Mark Noll to deliver ACHA keynote address in place of Michael Hochgeschwender

Author: Heather Gary

The keynote speaker for the American Catholic Historical Association's spring meeting, Michael Hochgeschwender, has canceled his public lecture this Thursday due to illness. Conference participants will instead hear from Mark Noll, the Francis A. McAnaney Professor of History at the University of Notre Dame. Noll's talk, titled "Catholic Opinion Concerning Protestant Responsibility for the Civil War," continues on the Civil War sesquicentennial theme that Hochgeschwender intended to address. It will take place at the same time and place, 5 p.m. Thursday, March 26, in the McKenna Hall auditorium, and it is free and open to the public.

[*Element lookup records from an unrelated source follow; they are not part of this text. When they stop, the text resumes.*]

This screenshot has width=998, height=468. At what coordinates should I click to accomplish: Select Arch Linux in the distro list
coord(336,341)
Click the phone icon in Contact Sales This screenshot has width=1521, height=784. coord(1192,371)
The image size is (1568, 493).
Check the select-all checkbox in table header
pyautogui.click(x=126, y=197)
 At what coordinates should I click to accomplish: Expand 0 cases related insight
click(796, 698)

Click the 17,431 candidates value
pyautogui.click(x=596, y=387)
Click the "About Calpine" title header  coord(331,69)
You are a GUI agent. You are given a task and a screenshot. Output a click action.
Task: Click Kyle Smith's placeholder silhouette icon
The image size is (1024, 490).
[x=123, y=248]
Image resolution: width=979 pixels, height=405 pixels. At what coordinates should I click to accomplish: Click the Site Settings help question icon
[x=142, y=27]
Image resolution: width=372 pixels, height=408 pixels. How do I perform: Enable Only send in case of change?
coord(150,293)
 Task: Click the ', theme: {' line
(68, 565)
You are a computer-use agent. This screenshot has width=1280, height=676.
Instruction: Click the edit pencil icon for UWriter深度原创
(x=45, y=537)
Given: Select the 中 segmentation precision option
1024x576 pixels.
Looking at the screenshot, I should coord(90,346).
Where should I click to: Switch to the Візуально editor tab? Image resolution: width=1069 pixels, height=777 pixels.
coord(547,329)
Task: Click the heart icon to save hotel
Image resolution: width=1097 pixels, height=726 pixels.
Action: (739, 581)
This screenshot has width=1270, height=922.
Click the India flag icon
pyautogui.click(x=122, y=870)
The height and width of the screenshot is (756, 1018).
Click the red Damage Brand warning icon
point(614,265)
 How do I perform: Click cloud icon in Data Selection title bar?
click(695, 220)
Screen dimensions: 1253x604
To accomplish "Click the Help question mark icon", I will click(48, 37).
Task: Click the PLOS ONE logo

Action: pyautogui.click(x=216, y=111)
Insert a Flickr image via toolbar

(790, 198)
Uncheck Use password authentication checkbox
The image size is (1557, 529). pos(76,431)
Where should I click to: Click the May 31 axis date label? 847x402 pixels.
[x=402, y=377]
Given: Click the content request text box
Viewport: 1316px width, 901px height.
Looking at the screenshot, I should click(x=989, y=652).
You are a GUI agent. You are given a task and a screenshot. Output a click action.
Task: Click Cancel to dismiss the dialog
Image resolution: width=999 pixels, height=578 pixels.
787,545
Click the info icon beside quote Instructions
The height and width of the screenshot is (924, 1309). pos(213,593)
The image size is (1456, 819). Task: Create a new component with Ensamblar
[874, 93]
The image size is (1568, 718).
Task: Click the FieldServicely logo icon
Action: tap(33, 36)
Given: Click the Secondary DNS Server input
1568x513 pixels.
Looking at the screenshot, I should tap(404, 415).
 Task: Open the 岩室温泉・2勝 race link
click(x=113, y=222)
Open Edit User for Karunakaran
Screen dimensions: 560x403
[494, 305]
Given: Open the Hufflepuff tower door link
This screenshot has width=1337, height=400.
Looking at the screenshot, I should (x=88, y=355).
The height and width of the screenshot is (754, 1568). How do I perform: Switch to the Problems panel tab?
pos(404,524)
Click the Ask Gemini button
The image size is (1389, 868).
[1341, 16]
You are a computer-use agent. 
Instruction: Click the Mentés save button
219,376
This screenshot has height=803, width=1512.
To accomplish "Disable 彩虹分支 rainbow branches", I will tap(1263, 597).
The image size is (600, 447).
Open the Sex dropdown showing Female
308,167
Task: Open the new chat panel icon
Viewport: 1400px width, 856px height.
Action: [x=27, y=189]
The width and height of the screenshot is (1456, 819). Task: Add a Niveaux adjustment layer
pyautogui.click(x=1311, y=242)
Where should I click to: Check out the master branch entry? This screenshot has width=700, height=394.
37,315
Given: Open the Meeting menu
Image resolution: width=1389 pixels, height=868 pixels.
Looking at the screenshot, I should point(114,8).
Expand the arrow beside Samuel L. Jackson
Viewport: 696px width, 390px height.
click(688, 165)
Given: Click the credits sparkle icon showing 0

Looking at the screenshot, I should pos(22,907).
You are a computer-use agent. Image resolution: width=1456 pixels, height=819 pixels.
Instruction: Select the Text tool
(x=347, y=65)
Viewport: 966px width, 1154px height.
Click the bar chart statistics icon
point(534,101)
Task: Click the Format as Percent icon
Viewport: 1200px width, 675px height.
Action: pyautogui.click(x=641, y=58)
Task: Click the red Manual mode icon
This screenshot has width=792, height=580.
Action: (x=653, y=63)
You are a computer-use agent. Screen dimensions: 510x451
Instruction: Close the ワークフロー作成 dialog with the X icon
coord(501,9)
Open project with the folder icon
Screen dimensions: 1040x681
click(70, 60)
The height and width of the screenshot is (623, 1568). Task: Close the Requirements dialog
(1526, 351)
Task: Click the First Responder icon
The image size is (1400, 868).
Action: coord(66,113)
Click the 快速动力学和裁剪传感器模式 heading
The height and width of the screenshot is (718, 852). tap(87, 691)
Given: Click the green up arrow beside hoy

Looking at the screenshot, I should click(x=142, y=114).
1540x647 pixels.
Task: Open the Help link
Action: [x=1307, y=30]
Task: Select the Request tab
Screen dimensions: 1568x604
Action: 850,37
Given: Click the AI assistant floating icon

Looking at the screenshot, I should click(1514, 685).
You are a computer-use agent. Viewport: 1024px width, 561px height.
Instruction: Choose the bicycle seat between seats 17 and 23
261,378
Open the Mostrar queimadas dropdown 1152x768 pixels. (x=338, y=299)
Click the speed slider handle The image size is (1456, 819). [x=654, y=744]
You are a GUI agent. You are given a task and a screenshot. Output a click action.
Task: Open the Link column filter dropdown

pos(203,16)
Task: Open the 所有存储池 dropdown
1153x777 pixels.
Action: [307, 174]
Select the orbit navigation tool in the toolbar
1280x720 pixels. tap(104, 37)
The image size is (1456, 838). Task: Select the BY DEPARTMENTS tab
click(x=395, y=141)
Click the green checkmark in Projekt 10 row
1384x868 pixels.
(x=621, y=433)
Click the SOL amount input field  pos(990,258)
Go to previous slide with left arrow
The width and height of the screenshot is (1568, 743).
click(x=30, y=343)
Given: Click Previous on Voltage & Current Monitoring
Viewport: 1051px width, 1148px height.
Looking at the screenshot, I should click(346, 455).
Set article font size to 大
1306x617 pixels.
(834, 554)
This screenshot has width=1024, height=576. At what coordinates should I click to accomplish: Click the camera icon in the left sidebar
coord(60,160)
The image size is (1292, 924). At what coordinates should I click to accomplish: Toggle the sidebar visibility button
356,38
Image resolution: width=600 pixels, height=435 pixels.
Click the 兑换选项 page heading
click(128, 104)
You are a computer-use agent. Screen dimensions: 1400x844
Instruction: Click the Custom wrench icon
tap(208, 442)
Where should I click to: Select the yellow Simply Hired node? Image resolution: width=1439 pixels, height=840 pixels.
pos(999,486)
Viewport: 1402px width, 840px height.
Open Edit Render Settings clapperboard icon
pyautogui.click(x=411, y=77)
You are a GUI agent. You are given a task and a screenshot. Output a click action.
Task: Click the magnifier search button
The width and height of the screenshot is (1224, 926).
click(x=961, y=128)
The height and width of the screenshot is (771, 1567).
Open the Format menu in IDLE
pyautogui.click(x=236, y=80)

One of the nation’s foremost scholars of religious and cultural history, Noll is a prominent participant in dialogues between evangelical and Catholic scholars. Selected in 2005 by Time magazine as one of the 25 most influential evangelicals in America, Noll is the author of more than 20 books, including Protestantism--A Very Short Introduction (2011), which is part of Oxford University Press' "Very Short Introductions" series, and God and Race in American Politics (2008), which traces the explosive political effects when religion and race intermingle. Before coming to Notre Dame, Noll was professor of religion and history at Wheaton College, where he co-founded the Institute for the Study of American Evangelicals.